Back to those artichokes. I think if you are going to go to the trouble of using fresh ones, you should make something where their special flavor really shines through. If you are just going to bury them in with a bunch of other ingredients, you might as well save your time and money and just use frozen. My idea was to braise them in some white wine along with onion and those special sun-dried tomatoes. I thought that sounded a little too plain to serve as a side dish, so I decided to build a salad around them. Fresh greens, a mustard lemon vinaigrette, the artichokes, and – because a salad just isn’t a salad without it – avocado. There are people who think salad is boring and tasteless – a what’s the point? dish. Make this for them and change their minds.
Whenever I use fresh artichokes, I always buy the babies because they rarely have a choke to cut out. You can certainly use full-size ones here, they will just be more work. I would use 2 or 3 in that case, depending on their size.

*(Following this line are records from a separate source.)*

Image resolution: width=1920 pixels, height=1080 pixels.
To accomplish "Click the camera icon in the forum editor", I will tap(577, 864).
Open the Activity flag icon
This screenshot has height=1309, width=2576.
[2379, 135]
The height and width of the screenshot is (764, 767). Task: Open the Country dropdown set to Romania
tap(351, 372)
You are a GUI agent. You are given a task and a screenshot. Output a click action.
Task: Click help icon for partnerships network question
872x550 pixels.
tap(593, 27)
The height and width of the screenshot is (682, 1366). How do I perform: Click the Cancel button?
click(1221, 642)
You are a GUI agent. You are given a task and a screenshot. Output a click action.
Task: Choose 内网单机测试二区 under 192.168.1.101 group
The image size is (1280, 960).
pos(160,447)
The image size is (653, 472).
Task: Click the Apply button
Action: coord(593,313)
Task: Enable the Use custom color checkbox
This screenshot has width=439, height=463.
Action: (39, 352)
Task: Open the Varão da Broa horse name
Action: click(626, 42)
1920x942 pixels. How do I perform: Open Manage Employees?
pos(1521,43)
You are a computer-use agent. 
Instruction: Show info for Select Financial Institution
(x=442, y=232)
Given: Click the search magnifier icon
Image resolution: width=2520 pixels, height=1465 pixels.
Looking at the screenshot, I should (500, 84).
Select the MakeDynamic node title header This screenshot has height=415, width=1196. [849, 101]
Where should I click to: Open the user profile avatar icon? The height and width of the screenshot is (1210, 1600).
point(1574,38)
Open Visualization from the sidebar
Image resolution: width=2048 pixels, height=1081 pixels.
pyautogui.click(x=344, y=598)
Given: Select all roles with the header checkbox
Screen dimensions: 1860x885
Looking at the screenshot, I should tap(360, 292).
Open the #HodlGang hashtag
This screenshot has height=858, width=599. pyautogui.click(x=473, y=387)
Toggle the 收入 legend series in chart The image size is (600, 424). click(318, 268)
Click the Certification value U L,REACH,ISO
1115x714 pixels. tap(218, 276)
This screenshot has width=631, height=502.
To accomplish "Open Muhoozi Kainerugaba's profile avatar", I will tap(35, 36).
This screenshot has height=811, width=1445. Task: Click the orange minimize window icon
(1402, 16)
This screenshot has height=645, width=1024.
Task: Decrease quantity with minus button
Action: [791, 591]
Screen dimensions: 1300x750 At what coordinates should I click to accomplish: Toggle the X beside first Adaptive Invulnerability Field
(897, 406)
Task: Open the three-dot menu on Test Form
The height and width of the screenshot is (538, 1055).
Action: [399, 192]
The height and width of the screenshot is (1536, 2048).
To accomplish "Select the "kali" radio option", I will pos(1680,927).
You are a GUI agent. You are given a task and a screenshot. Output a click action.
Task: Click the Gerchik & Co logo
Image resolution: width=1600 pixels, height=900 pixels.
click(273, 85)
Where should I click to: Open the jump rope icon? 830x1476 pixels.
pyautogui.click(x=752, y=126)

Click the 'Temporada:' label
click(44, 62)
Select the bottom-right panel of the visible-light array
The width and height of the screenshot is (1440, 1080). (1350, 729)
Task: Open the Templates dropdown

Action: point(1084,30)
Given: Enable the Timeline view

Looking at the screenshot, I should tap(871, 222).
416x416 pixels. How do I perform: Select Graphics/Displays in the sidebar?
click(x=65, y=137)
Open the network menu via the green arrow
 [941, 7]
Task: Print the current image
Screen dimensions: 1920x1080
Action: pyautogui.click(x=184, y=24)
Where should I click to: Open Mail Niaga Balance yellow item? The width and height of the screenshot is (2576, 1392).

I always make my salad dressing in a jar rather than a bowl, that way it can be shaken rather than whisked and stored easily in the refrigerator. Salsa jars work well because they have a wide mouth.
For the Salad:
About 16 baby artichokes
1 lemon, cut in half
1 medium yellow onion, finely chopped
10 sun-dried tomatoes, thinly sliced
1/2 cup dry white wine
Salt and freshly ground black pepper
About 5 ounces of your favorite lettuce
1 medium avocado, cut into 1″ chunks
For the dressing:
1 garlic clove, pressed
Juice of 1 lemon
1 tbsp. white wine vinegar
1 tsp. mustard
Salt and freshly ground black pepper
1/3 cup olive oil, or more to taste
To trim the artichokes: Fill a large bowl with cold water. Squeeze the juice out of both halves of the lemon and add the lemon itself to the bowl. This will help keep the artichokes from turning brown. Trim both the top and bottom of the artichoke, then start to break off the leaves. Continue going until the leaves are very tight and lighter in color. Trip the base of the artichoke so that it is flush with the leaves. Cut the artichoke in half, scoop out the choke (the hairy stuff) is there is one, and put both halves in the bowl of water. Repeat with remaining artichokes.
Heat a large sauté pan over medium heat. Add just enough olive oil to coat the bottom of the pan, then add the onion. Sauté until softened and just starting to brown, about 8 minutes. Scoop the artichoke hearts out of the water and add them directly to the pan with the onions. Sauté for 2 minutes, then pour in the wine. Raise the heat to medium-high, cover the pan, and cook until the artichokes can be easily priced at their thickest part with a fork. You may need to add more wine if it evaporates too quickly. Once they are done, stir in the sun-dried tomatoes and set aside. (This step can be made 1 day ahead. Cover and refrigerate. Bring to room temperature before using.)
Meanwhile, wash and dry your lettuce. Place in a large salad bowl along with the avocado. Once the artichoke mixture is cool, add that in as well. Toss with dressing with just enough dressing to coat the leaves well. (You may have leftover dressing.)
For the dressing: Place the garlic, lemon juice, white wine vinegar, mustard, a healthy pinch of salt and few grinds of pepper in a jar. Cover and give it a good shake. Open the jar and pour in the olive oil, then re-cover it and shake until the dressing is emulsified. Taste for seasoning. I like my dressing really sharp so I add less olive oil than what is traditional. Do what you like.